Anyway, @ottilie, sometimes I feel like "mother's intuition" shouldn't always be the deciding factor in this situation. It isn't like breastfeeding vs formula or crib vs bassinet. Co sleeping has been proven to be a risk factor in SIDS deaths. Personally, my thoughts are why would you risk it when there are such safer and just as comfy/convenient options. Rowan slept in a Rock and Play sleeper beside my bed until she was about 5 months old and then we transitioned her into a crib in our room. We put the crib in her own room across the hall from ours at 13 months. And I plan on doing the exact same thing whenever we have another baby. She sleeps 12+ hours with no interruptions at night and takes a regular nap every afternoon, and has been doing so since about 7 months old.
I've mentioned before, but I come from a pretty "crunchy," alternative upbringing and probably 90% of kids I know now and knew as a child breastfed until age 2 or older, co slept with their family, "worn" by their parents, etc. and I'm going to give you some sound advice... a good majority of those kids turned out emotionally or socially inept, awkward, violent or disruptive behavior, and some just downright strange. I knew a woman who's son had to fall asleep on her chest every single night until age 6 or so, and went on to have night terrors/wet the bed until about 12. People will tell you that co sleeping strengthens bonds or makes the child feel more secure, but it couldn't be farther from the truth. Children need to learn how to self soothe and become independent sleepers for their health. I don't mean to sound lecture-y, I've seen you are already interested in an Arms Reach... it's just a topic close to home for me.
Last edited by rowangreeneyes; March 25th, 2013 at 12:49 AM. Reason: spellingMy cherished daughter, Rowan Jane. ~b. 10/2011~
Sawyer ~ Aven ~ Elowen ~ Sage ~ Eilonwy ~ Eleanor
Morgan ~ Asher ~ ___ ~ ___ ~ Currently trying to fill the blanks...

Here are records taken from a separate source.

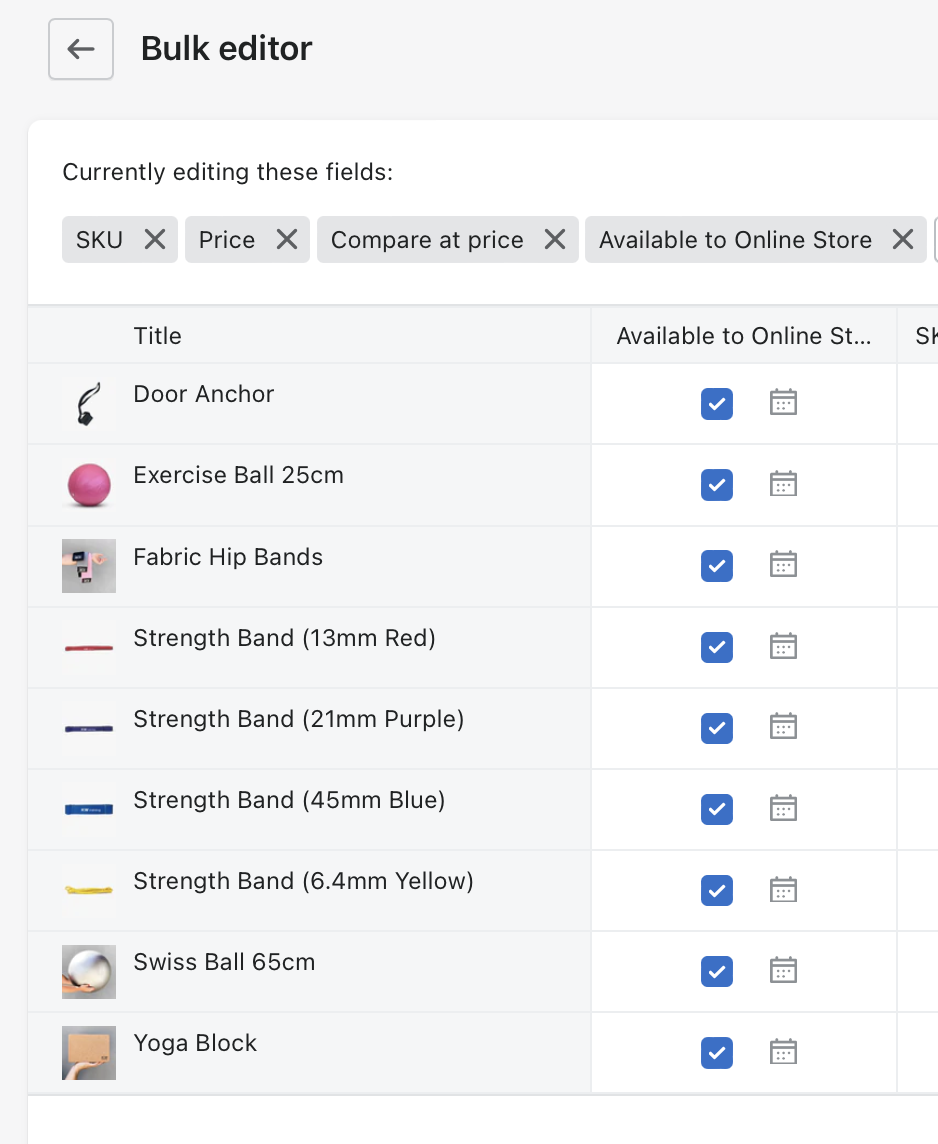Click the Yoga Block product title
The height and width of the screenshot is (1144, 938).
(x=195, y=1043)
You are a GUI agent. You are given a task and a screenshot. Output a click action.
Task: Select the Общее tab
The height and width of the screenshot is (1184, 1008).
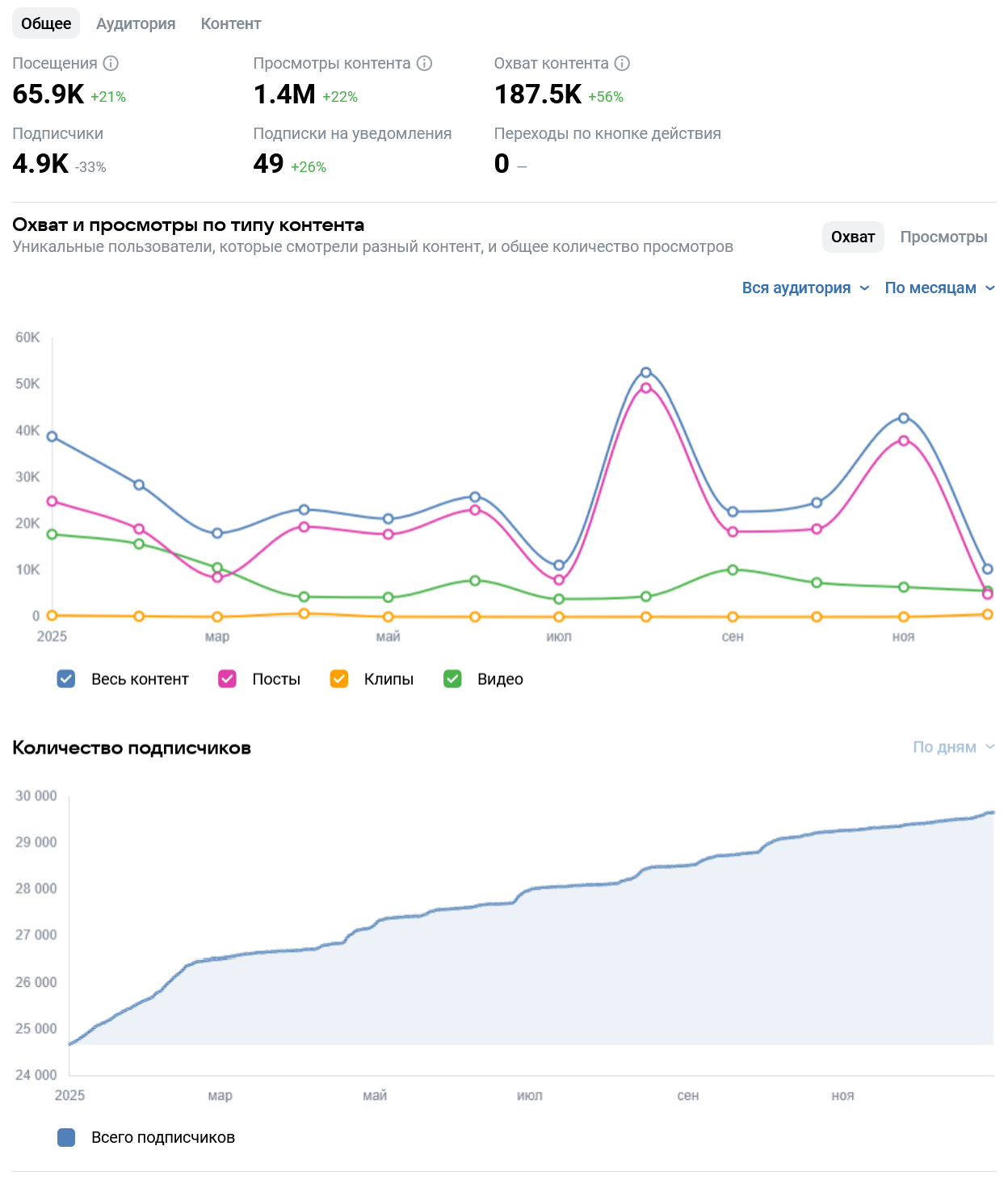coord(46,23)
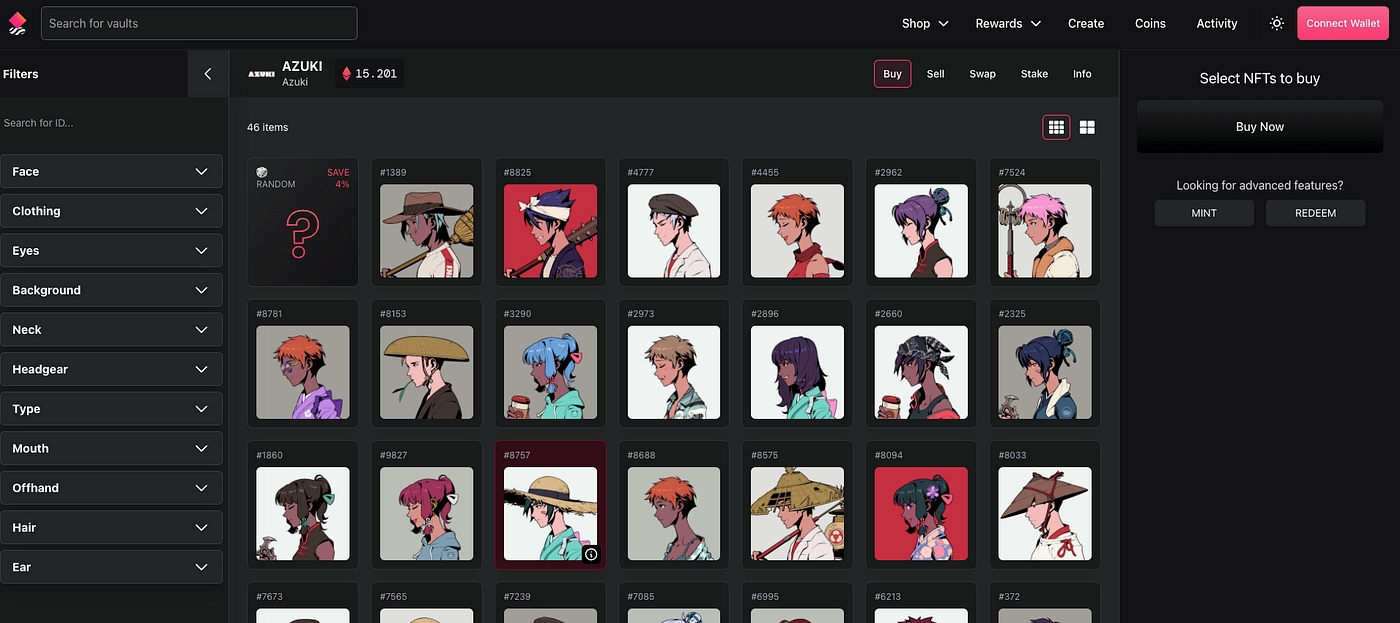Image resolution: width=1400 pixels, height=623 pixels.
Task: Collapse the Filters sidebar with the chevron
Action: [208, 74]
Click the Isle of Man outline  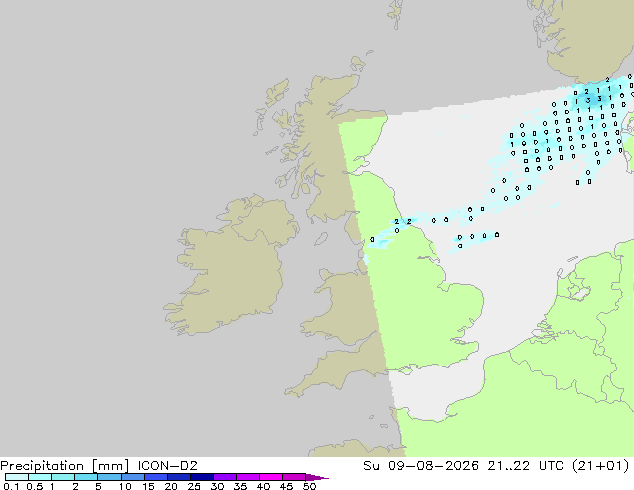(321, 239)
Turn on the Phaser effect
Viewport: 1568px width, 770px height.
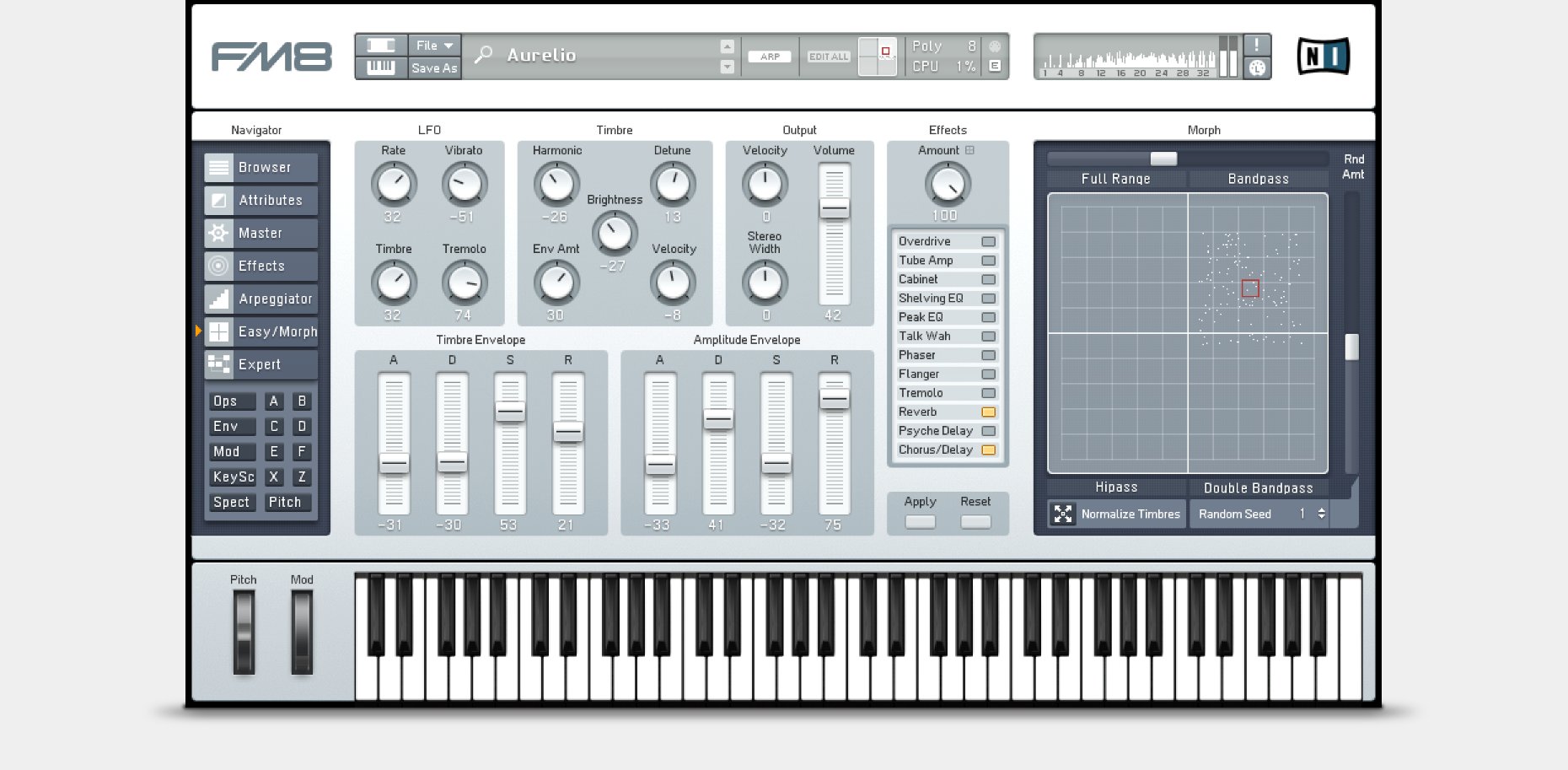988,356
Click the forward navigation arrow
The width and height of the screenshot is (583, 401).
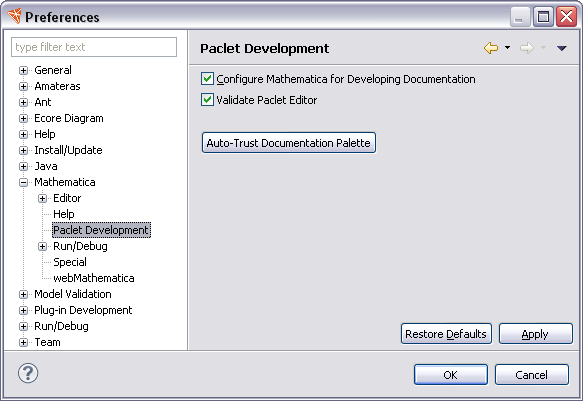526,48
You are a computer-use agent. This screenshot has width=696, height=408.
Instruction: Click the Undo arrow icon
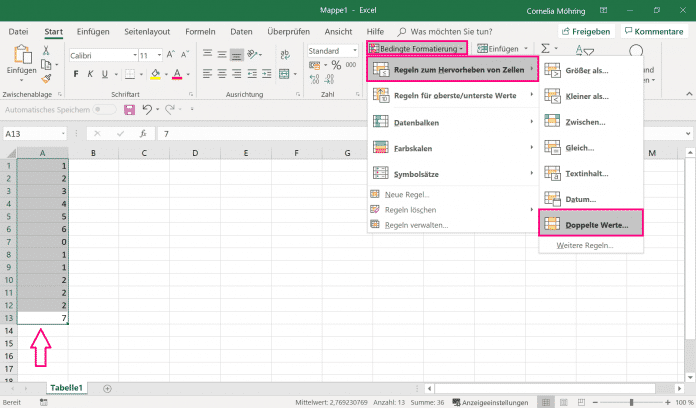click(147, 108)
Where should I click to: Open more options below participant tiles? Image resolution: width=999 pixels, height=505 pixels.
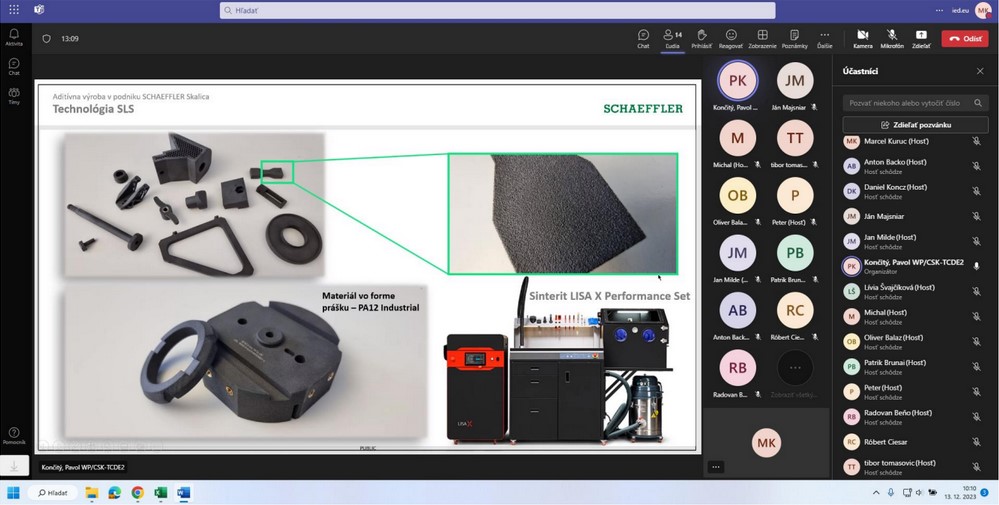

Trying for #2 in January 2014.
March 25th, 2013 12:59 AM #34Senior Member
- Join Date
- Jun 2012
Actual bedsharing (infant on same bed/surface as parents) can be dangerous and is the arrangement most closely tied to adverse outcomes for various reasons. However, cosleeping can mean separate-but-close surfaces, like a cosleeper attachment or a bedside bassinet. You can move the baby next to a crib in your room and then a crib in a separate room without much drama as long as you do it gradually. (My nearly-completed dissertation is on infant sleep hygiene and incorporates a lot of recent research on SIDS factors as well as cultural preferences for family sleep arrangements -- I get nerdy about this topic, lol.)
Last edited by catreynolds; March 25th, 2013 at 01:03 AM.